Amaranth is written in the first person, and the narrator is a nineteen year old girl named Eva. If I’m honest with myself, Eva’s narrative voice is very close to my own internal narrative; I wrote her much the same way I would write myself. She has a dry, dark sense of humour, is given to pessimism (and melodrama) and can be quite caustic. It was quite easy to write from her perspective.

However, the next book in the series is written from a different character’s perspective, and though she is also a girl in her late teens, she is a very different character to Eva. She’s bright, bubbly, mischievous and though she has a dark past, she refuses to let it get her down. It was a complete shift in gears for me, and I’m glad I took the time to write some short stories in between novels so that I could cleanse my palate of Eva, as much as is possible anyway, given the points I made above.

The interesting part is that two chapters in, though I’m struggling to keep the new voice authentic through word choice and structure, I’m finding the best thing I can do is to adopt her mindset. Method writing, perhaps? In order to know instinctively how she would react and what she would say in any given situation, I need to think like she would. I’ve found it rather therapeutic to shift my brain into nothing-gets-me-down girl; I’ve stopped for a break a number of times and found that I’ve been unconsciously smiling.

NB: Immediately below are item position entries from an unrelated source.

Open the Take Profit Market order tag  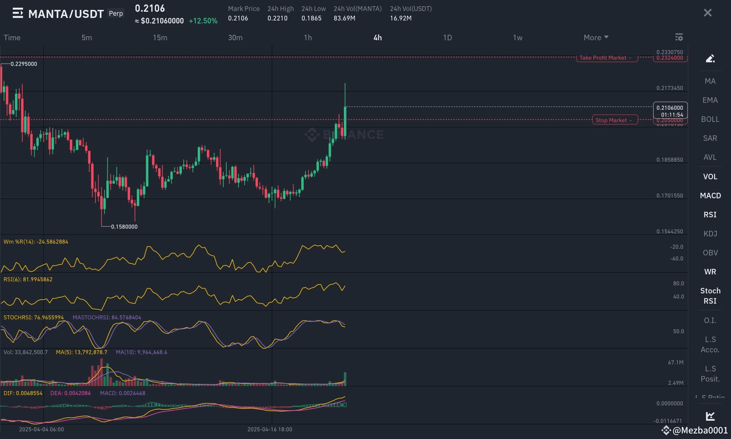(607, 57)
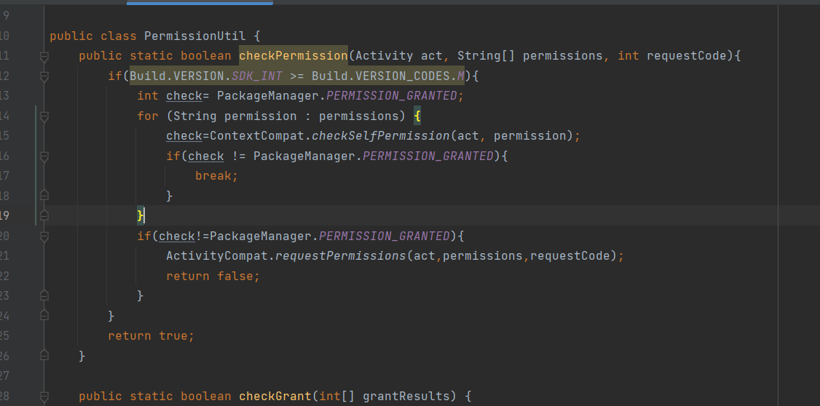Collapse the for loop fold toggle
Viewport: 820px width, 406px height.
44,116
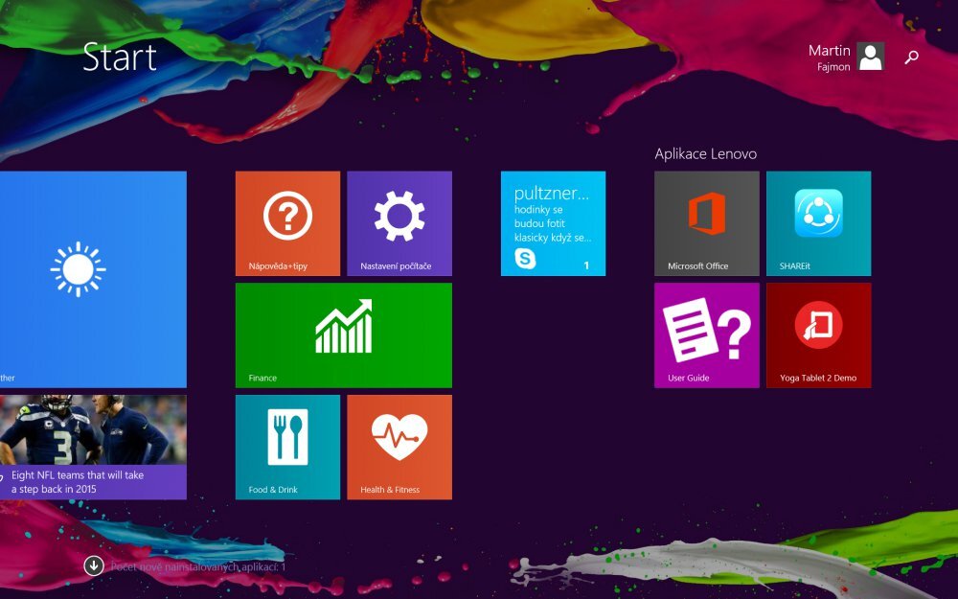
Task: Open the Health & Fitness app
Action: pyautogui.click(x=399, y=446)
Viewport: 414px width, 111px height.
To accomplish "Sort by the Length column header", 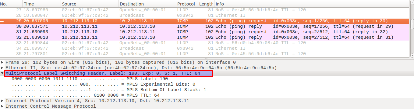I will (x=206, y=4).
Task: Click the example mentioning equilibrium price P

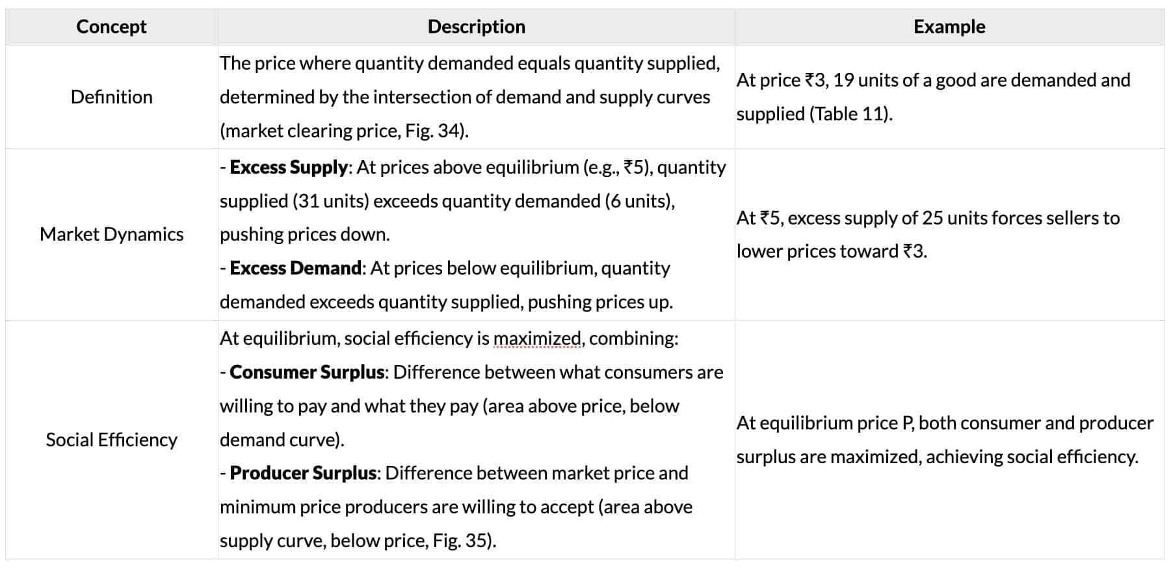Action: [944, 423]
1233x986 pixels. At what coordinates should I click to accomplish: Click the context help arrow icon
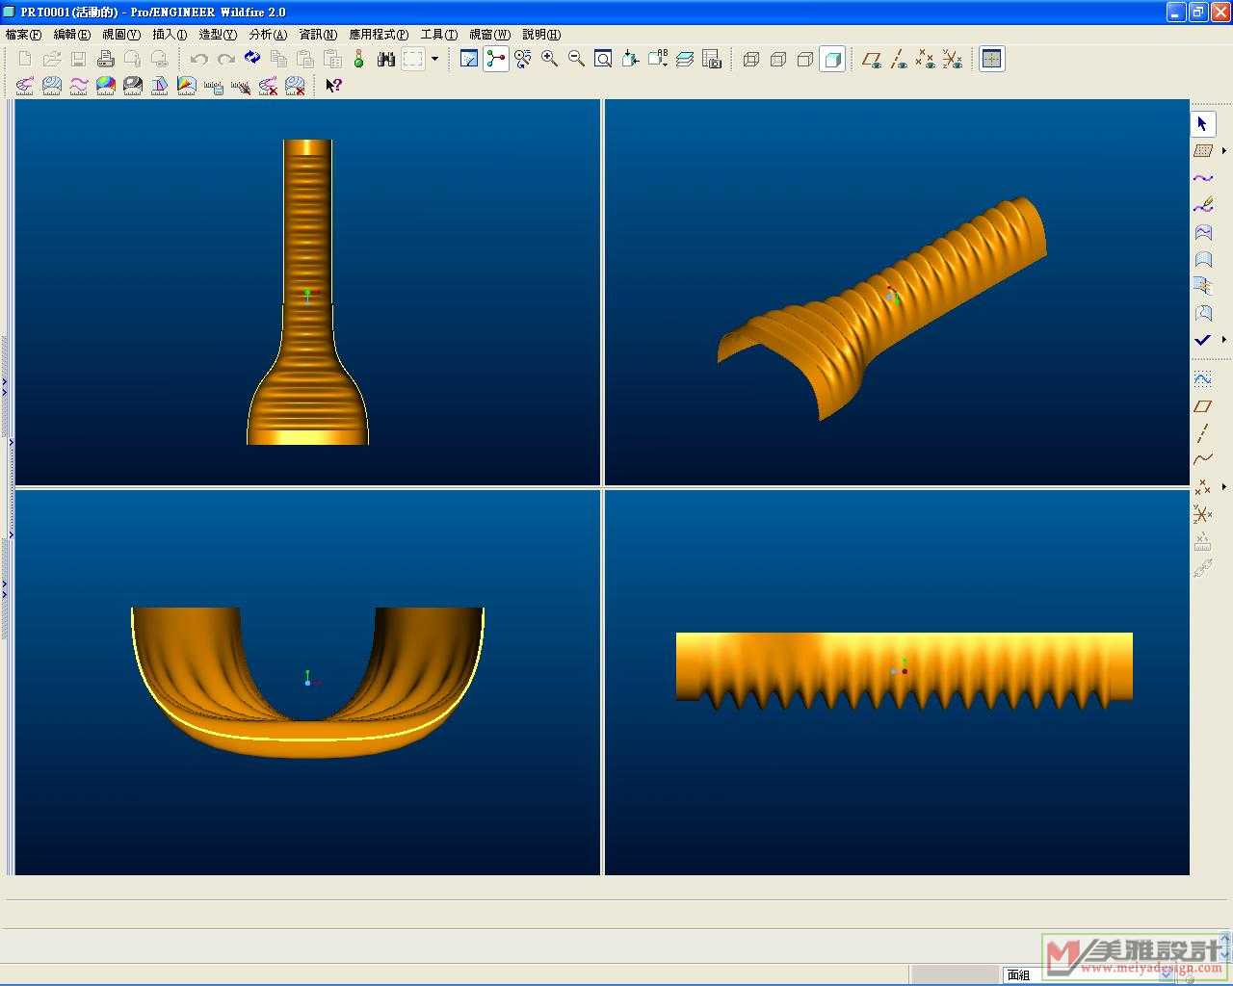tap(333, 86)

Reading back through the chapters I’ve written so far, I have managed to create a distinctly different voice for this novel, and yet my writing voice is still in there. Perhaps there are writers in the world who are true chameleons and can write in a completely different voice from book to book, but I am not quite there yet. And yet… I’m not sure I want to be. Not entirely. When I pick up a book by a favourite author, I want to hear his or her voice in there somewhere. It’s like a trademark. No, on second thoughts, it’s more subtle than that. It’s more of a watermark. Something at the nucleus of the writing that stamps it as theirs, and without it, I wouldn’t be able to trust the unfamiliar book to deliver what I liked about previous works.

Ideally, I want to find a balance. I hope that at some point my work will have fans who don’t know me personally, and don’t know what my real-life voice sounds like. For those people, I would hope to create something new and engaging each time, but with an intangible familiarity that allows them to trust that they’re going to get a healthy dose of what I do, no matter who the characters are, what they achieve or where I take them.